In Morgan Hill, between 28 and 36 percent of our students in fifth, seventh and ninth grades failed the body composition portion of the fitness test. In the same group, 30 to 40 percent failed the aerobic capacity test.
Less than 40 percent of seventh and ninth graders passed all six of the tests and only 21.8 percent of fifth graders had perfect scores.
That means only 2 of 10 fifth graders and 4 of 10 seventh and ninth graders are considered physically fit on all levels of the test – a frightening foreshadowing of future health problems for our area.
Clearly, physical fitness, like literacy, math skills and science knowledge, has lifelong benefits that help society.

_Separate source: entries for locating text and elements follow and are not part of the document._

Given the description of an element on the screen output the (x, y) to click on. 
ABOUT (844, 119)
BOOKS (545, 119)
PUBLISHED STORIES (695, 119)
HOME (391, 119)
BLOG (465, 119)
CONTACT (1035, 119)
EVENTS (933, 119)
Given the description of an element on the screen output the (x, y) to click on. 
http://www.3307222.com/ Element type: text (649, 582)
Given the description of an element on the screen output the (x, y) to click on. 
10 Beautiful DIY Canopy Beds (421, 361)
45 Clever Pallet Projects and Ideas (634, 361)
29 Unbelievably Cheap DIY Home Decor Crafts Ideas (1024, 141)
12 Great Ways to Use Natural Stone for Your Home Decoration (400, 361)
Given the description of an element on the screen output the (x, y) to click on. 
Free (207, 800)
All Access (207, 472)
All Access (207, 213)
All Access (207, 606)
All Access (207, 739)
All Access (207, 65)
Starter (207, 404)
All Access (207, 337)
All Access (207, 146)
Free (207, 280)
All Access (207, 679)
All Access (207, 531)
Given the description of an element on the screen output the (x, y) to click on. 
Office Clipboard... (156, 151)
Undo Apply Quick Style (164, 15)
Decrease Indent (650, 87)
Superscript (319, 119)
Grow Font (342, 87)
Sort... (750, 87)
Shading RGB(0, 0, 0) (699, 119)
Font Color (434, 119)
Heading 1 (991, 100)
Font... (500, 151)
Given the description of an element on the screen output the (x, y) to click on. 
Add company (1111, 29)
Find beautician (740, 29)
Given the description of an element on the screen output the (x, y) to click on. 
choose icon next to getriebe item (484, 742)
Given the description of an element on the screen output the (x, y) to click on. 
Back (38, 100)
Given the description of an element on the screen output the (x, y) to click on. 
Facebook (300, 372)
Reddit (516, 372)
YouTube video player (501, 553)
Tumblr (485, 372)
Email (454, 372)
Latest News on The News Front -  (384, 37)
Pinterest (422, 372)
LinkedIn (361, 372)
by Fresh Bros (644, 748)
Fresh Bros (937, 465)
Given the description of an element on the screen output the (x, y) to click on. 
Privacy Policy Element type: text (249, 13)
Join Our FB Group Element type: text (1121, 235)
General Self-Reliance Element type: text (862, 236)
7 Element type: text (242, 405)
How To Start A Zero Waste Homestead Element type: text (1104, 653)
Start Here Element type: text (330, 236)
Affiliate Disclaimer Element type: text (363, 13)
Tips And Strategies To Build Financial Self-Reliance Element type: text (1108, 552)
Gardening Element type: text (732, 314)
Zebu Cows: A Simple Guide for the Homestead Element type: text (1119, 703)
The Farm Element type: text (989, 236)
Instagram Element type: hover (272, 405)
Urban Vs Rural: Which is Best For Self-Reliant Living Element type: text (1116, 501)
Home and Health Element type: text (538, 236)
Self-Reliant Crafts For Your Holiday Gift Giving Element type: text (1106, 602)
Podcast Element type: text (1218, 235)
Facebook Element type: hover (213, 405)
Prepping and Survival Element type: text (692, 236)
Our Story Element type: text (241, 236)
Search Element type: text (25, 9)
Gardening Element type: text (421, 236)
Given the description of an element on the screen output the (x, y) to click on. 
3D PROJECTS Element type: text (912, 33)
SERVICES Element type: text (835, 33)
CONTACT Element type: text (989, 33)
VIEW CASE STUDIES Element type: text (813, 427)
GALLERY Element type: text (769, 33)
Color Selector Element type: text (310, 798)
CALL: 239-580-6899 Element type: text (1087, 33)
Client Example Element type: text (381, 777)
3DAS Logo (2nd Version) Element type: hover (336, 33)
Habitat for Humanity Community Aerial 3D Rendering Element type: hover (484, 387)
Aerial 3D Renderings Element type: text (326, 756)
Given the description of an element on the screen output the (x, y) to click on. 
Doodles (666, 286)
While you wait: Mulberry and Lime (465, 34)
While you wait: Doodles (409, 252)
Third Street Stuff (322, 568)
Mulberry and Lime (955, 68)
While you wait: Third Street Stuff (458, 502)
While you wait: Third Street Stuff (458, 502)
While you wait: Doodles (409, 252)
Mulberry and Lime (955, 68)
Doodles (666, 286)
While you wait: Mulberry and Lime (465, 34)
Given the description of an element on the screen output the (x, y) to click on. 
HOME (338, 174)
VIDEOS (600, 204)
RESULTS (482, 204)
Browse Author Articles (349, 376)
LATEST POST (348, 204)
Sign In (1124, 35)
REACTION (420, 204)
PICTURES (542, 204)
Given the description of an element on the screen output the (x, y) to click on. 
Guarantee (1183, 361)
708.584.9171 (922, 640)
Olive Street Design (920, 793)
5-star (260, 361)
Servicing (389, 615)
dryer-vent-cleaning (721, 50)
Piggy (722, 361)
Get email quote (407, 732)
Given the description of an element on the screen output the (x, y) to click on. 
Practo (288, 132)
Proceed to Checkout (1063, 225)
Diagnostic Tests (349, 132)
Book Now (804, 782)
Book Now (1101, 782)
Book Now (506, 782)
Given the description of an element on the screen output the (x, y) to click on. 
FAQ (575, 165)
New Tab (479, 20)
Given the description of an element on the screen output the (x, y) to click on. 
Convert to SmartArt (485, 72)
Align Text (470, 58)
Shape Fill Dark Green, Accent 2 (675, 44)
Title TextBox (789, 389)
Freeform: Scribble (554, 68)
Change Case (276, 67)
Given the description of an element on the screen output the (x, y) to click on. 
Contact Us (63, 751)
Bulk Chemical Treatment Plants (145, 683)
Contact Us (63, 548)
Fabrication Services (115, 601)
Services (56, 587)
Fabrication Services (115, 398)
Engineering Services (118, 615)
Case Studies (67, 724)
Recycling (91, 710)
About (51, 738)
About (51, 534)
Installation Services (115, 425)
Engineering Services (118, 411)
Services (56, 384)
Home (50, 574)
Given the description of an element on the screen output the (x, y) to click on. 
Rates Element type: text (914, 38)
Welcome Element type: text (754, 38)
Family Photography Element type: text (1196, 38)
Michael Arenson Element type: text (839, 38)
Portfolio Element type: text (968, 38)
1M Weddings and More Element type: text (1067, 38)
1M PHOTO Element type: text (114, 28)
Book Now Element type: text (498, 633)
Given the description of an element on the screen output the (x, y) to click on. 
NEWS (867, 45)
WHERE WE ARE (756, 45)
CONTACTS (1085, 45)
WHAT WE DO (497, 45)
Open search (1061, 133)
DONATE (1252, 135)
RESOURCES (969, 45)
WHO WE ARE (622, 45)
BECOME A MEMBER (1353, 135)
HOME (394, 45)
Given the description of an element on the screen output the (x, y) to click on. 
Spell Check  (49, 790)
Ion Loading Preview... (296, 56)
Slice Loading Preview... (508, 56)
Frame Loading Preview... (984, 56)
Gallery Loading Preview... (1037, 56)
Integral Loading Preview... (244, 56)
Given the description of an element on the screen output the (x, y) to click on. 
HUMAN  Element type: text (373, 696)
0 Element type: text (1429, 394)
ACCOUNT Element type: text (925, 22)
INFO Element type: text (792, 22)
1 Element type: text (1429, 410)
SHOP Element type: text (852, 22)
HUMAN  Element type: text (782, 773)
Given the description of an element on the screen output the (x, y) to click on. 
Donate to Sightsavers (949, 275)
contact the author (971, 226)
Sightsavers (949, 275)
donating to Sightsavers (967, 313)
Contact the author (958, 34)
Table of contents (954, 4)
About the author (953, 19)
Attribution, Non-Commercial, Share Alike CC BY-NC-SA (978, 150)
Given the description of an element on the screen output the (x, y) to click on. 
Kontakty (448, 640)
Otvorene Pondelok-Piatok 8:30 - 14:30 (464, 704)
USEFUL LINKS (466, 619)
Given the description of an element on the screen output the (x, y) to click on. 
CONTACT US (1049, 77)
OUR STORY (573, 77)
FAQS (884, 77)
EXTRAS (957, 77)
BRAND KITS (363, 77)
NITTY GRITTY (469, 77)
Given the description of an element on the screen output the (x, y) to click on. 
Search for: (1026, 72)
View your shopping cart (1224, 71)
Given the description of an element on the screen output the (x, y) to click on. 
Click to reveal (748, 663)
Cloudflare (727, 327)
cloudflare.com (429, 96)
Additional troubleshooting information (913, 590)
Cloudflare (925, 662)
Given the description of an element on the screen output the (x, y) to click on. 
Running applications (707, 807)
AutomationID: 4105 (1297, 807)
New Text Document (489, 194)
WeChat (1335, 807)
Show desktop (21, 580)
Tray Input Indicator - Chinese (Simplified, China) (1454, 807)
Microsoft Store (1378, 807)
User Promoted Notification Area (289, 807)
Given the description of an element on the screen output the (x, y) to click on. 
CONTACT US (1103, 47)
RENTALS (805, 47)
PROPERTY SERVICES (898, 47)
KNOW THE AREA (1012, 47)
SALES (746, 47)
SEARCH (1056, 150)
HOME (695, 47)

But that’s not all. Physical fitness is associated with improved academic performance. And getting the opportunity to burn of some pent-up energy in the middle of the school day can help students learn a healthy way to deal with tension and can lead to better behavior in the classroom.
To supplement their efforts, schools also should begin fitness outreach programs to teach parents how to keep their kids active and the importance it will play in the rest of their lives. Our schools cannot bare sole responsibility for our children’s health.
Let’s put away short-term excuses that we can’t afford to have physical education in our schools. The truth is that we can’t afford not to have it.
Perhaps our trained physical education teachers can show regular classroom teachers how to lead meaningful fitness instruction on the days the PE teachers aren’t available.
Excellent teachers will find ways to incorporate PE into their classroom instruction, like graphing scores or tallying runs or writing about games and experiences.
We’ve harped on this subject numerous times in the past, but clearly, it’s time to raise the topic again: We need to make time for daily physical education in our public schools. If that means extending the school day for 30 or 40 minutes to fit it into the schedule, so be it. It’s that important.
Let’s put this item high on the school district’s list of priorities before it becomes too late, find the change and make it.
It’s simply too expensive to ignore this problem any longer.